Senior Manager of CMC - Quality Assurance
Bristol Myers Squibb · Indianapolis, IN · 3 wk ago
Quality Assurance$142k–$171k/yrFull-time
Job Responsibilities
- Member of CMC Development Teams providing Quality (QA) input from pre-clinical to end of product life cycle, including NDA filing, other market filings, and post approval changes.
- Partners with technical SMEs to develop and approve the CMC strategy (DS, DP, and analytical strategy) for new drug candidates.
- Responsible for change control management, for compound/product-specific changes, through the product lifecycle to include impact assessments, tracking, and implementation.
- Also, as appropriate and compound/product specific, responsible Quality member for oversight and QA approver of all key Quality System deliverables associated with the drug development candidate including, Deviations, Investigations, CAPAs, and Complaints.
- Review and approve compound/product specific analytical method life cycle documents (e.g., API and bulk drug product specifications, analytical test methods (including micro), and protocols/reports); including stability.
- Work with CMC Teams to conduct compound/product specific risk assessments, as required, for all aspects of the drug development process.
- Responsible for communicating Quality risks within the Quality organization.
- Collaborate with Regulatory to track/own Quality input for ongoing regulatory filings and updates to Health Authorities (e.g.
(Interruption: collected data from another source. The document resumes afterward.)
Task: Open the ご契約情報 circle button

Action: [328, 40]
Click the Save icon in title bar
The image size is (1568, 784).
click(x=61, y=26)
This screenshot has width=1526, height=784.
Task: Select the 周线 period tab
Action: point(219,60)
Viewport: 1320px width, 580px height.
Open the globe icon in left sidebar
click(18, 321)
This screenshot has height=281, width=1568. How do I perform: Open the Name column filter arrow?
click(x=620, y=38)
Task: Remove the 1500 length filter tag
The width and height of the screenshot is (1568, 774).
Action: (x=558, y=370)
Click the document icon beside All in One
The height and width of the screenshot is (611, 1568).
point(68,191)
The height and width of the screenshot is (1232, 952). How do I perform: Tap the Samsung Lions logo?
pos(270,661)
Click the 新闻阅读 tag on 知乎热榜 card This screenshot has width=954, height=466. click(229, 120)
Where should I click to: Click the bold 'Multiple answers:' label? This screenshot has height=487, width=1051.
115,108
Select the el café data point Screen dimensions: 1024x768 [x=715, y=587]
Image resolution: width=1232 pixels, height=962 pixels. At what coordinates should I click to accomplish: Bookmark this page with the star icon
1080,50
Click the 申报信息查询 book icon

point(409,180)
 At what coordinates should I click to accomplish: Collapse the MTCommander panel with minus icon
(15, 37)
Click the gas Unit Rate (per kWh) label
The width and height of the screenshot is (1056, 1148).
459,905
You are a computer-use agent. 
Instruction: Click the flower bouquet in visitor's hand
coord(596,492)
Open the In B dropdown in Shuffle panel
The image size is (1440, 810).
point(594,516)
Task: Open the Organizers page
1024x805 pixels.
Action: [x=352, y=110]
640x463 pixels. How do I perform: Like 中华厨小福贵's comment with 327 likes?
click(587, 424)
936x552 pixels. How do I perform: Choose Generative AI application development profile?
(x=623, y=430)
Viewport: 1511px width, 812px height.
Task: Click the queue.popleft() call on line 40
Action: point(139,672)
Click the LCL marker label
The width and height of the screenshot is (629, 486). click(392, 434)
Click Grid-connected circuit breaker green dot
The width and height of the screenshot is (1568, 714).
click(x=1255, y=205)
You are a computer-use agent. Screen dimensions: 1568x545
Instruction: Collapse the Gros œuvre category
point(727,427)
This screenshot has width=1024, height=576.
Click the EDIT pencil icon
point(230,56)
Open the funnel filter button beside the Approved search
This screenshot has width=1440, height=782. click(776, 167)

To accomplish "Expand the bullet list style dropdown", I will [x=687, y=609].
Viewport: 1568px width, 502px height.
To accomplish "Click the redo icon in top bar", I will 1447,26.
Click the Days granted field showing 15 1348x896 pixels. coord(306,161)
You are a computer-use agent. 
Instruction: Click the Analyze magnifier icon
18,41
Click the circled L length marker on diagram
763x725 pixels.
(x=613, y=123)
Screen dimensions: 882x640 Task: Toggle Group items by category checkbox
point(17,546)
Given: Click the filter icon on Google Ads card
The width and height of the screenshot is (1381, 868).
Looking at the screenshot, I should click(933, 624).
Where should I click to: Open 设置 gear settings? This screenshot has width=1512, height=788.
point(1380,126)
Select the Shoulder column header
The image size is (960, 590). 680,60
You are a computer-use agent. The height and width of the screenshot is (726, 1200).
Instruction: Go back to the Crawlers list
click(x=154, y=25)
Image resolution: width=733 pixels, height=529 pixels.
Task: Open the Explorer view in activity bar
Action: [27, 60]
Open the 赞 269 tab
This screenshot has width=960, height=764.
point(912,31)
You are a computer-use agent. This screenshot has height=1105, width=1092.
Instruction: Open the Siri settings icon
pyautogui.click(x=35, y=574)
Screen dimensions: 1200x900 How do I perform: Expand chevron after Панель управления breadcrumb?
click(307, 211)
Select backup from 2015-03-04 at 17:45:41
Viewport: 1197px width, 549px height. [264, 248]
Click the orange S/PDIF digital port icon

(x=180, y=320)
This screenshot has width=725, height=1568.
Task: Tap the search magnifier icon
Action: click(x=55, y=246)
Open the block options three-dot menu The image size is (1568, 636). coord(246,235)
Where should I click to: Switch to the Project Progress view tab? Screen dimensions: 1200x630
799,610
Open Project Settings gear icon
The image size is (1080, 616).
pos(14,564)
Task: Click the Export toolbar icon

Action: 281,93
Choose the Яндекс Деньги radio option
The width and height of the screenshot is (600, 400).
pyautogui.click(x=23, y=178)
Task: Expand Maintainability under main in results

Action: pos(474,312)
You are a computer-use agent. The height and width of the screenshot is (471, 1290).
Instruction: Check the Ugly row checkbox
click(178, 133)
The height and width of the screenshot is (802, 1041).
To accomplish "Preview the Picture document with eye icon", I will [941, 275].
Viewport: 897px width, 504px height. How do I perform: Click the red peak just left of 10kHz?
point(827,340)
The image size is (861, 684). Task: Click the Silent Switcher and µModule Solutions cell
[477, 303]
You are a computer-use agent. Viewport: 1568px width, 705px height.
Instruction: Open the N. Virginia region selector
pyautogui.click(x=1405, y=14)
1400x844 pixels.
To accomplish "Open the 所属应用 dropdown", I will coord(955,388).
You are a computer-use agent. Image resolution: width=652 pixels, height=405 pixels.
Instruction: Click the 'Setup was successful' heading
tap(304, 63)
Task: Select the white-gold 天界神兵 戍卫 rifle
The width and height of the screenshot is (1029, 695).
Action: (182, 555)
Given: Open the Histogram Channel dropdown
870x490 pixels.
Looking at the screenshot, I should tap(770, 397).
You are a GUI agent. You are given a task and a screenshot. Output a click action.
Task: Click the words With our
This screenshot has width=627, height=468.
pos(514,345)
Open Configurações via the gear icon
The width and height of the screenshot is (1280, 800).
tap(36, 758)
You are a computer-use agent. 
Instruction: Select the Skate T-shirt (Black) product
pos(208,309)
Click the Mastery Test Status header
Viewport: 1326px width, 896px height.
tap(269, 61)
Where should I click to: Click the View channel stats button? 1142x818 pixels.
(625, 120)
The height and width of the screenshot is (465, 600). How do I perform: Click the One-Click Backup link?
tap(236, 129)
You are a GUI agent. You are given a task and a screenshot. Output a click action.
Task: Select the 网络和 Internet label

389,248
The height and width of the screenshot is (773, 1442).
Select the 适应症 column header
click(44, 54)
IND/IMPD/BLA/NDA) including specifications, shelf-life extensions, country specific trial approvals, etc.
- Performs other tasks as assigned (e.g., final Quality reviewer/approver of Quality events and/or GMP documentation, actively contributes to ongoing investigations as required).
Education And Experience
- Minimum of B.S. degree, preferably in Chemistry, Biochemistry, or a similar Scientific field.
- Five plus years of hands-on biologics/sterile experience within a development/operations facility - manufacturing and/or analytical.
Skills And Qualifications
- Thorough knowledge of the Pharmaceutical Development processes as evidenced by bringing multiple INDs through to successful BLA/NDA approval.
- Knowledge of bulk biologic drug substance (monoclonal antibody, bispecific, etc.), parenteral (cold chain liquid/lyophilized form) drug product, cell/gene therapy product process development/manufacturing, and/or development/manufacturing of radiopharmaceuticals is required.
- Recognized as a CMC expert, radiopharmaceuticals and/or biologics, with an ability to introduce best practices into the quality management systems.
- Thorough understanding of cGMPs and regulatory requirements (e.g., FDA, EU, ICH).
- Well-versed in relevant CMC area, with an ability to introduce Quality-relevant (phase appropriate) best practices into the CMC development processes.
- Excellent investigational and QA problem-solving skills.
- Analytical mindset, with an ability to assess new situations to define and implement the appropriate QA action plan.
- Ability to work independently, yet effectively in a team environment.
- Superior attention to detail, excellent review skills and the ability to organize and manage multiple tasks in a fast-paced environment.
- Teamwork oriented with the ability to work effectively across functional groups and teams to ensure requirements are met (e.g., early phase, late phase, regulatory).
- Applies AI to improve team execution and decision-making.
- Continuous improvement mindset is also required.